Y aunque estudios recientes juren que “el 85 por ciento de los mexicanos dicen tener más experiencias positivas que negativas en un día normal (sentimientos de paz, por ejemplo, contra preocupación o aburrimiento)”, todos sabemos perfectamente que una de las tácticas más recurrentes para evadirse es el autoengaño. Lo sé yo mismo, que siempre estoy intentando entretener a mis monstruos internos con montajes de bajo presupuesto. Y funciona un rato, pero tarde o temprano se rebelan los muy desgraciados. Y no hay terapias de intervención, ni borracheras, ni poemas o libros ni melodías, mucho menos antidepresivos que puedan maquillar tanta miseria en nuestro optimismo cotidiano.

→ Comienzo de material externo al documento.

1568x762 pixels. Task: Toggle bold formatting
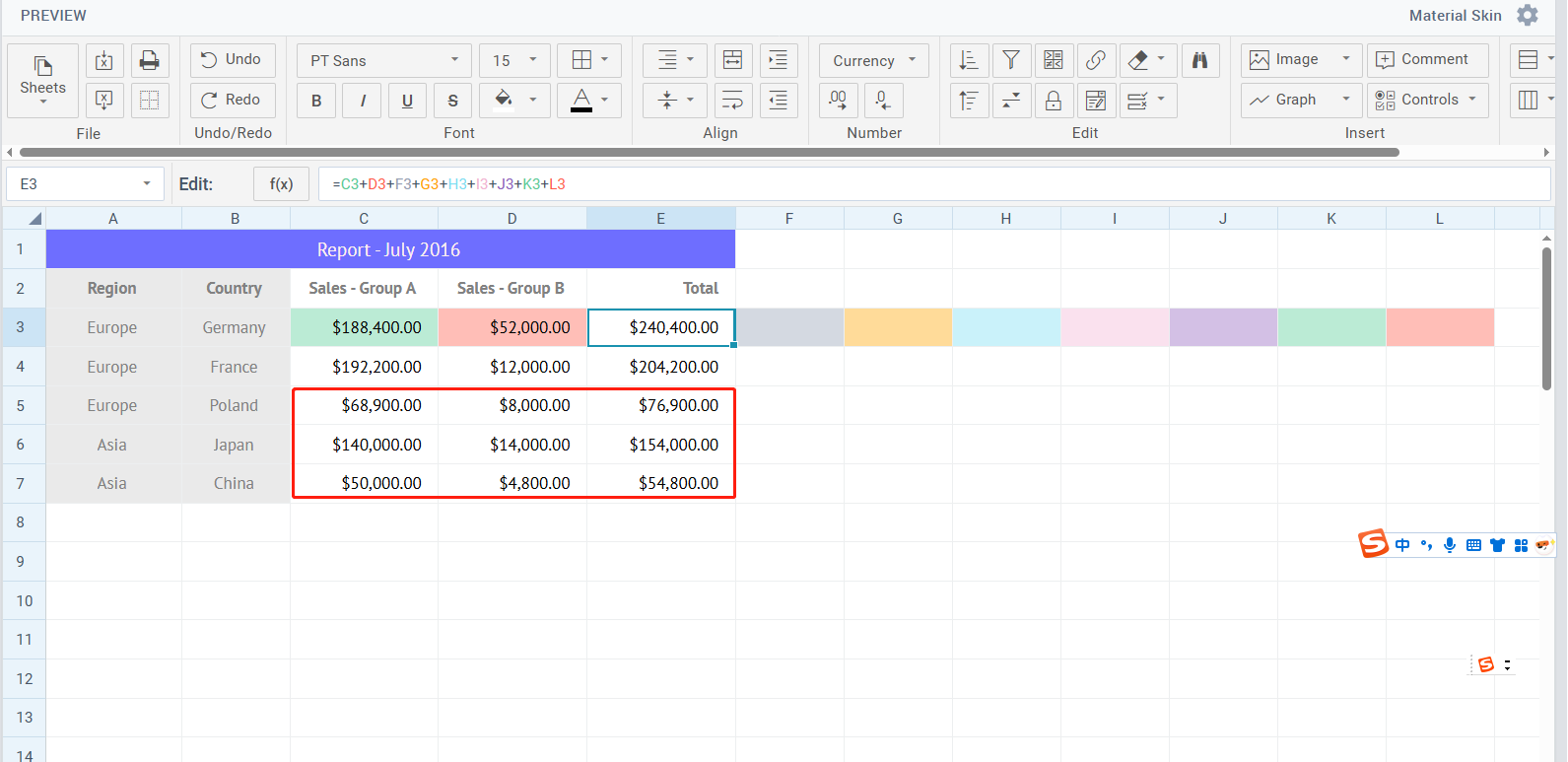tap(316, 101)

Y nos vienen como traje a la medida los versos melancólicos de Roque Dalton, ese poeta valiente que murió tan joven y tan desolado: “Mi dolor tiene cara de rosa,/ de primavera personal que ha venido cantando./ Tras ella esconde su violento cuchillo,/ su desatado tigre que me rompió las venas desde antes de nacer/ y que trazó los días de lluvia y de ceniza que mantengo./ Amo profundamente mi dolor, como a un hijo malo”.

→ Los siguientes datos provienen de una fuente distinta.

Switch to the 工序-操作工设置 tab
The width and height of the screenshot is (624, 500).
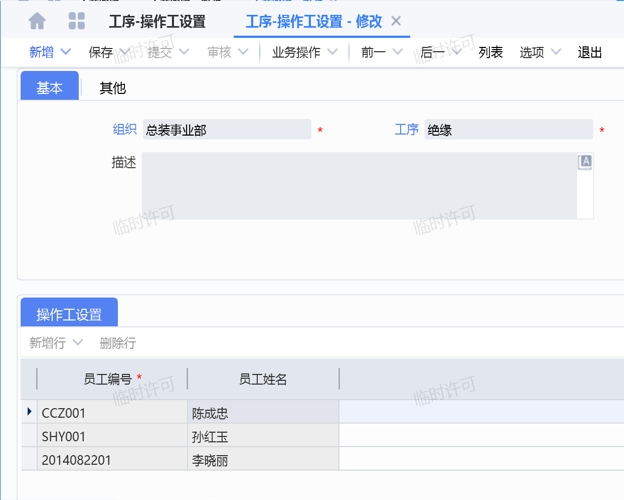(x=157, y=21)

Basta ver las noticias para enterarse de tantas pandemias, de los días oscuros, del porvenir infectado de soledades. Basta ver las noticias para entender que las sonrisas no esconden la melancolía ni la tristeza. Por eso es que la gente se arroja a las vías del Metro, por eso es imposible no atormentarse cuando el futuro es un túnel frío como el alma de los usureros, como los intereses de la tarjeta de crédito, igual que el maldito sueldo que nos pagan por un empleo de tiempo completo. Lo dicho, hay suficientes motivos, para sumarse a ese ejército de cabizbajos que rondan por las calles. 

Los he visto por todos lados, con las manos en los bolsillos, con un cigarro en la boca, con la mirada opaca, con un rictus de amargura, con los pasos cansados, con los hombros soportando una pesada carga, con ganas de sentarse y mirar al cielo buscando aunque sea una respuesta a tantas cosas que les atormentan. Me he visto yo mismo, frente al espejo, con esta barba desprolija y los jeans gastados y estas ganas de encerrarme varios días esperando que se aplaque mi tristeza, que pase la pandemia, que se me cansen los demonios, que se me acaben las ganas de mandar todo al carajo. No, yo no pertenezco a ese 85 por ciento de los que mienten cuando dicen que su cotidianidad está poblada de momentos de paz y sentimientos de armonía. 

Aquel muchacho que no es correspondido, la mujer que solloza a solas, el padre de familia sin empleo, la anciana que se ha quedado sola, la esposa que cocina frijoles con huevo, el señor con diabetes, la joven con el corazón destrozado, la que es acosada por su patrón, el poeta sin libro, la ñora que vende quesadillas, el cantinero abstemio, el que limpia los baños, el alcohólico que no tiene remedio, el hombre que camina sin rumbo, el melancólico, el desesperado, el hombre que se habla de tú con la derrota… todos hacen un ejército, todos son una legión que no sabe de victorias. Todos ellos son los que caminan con la cabeza baja, con las manos en los bolsillos, con la mirada oscura, con un cubrebocas y el frío en los huesos. 

Todos, todos ellos, son los que caminan cabizbajos y nos contagian su tristeza, como si fuera una epidemia, como si este país y este suelo y esta tierra no tuvieran ya suficientes achaques. Sí, alguien debería emitir la alerta roja, antes de que se propague sin remedio esta epidemia de cabizbajos. 

Ya lo ha dicho Dante Guerra: "La tristeza es una maldita epidemia./ Todas las tristezas son contagiosas/ y por desgracia estamos expuestos a ellas./ Será mejor que extremes precauciones/ porque la tristeza mía, la tuya, la de todos,/ son un tremendo caldo de cultivo/ para enfermarse de todas las melancolías”.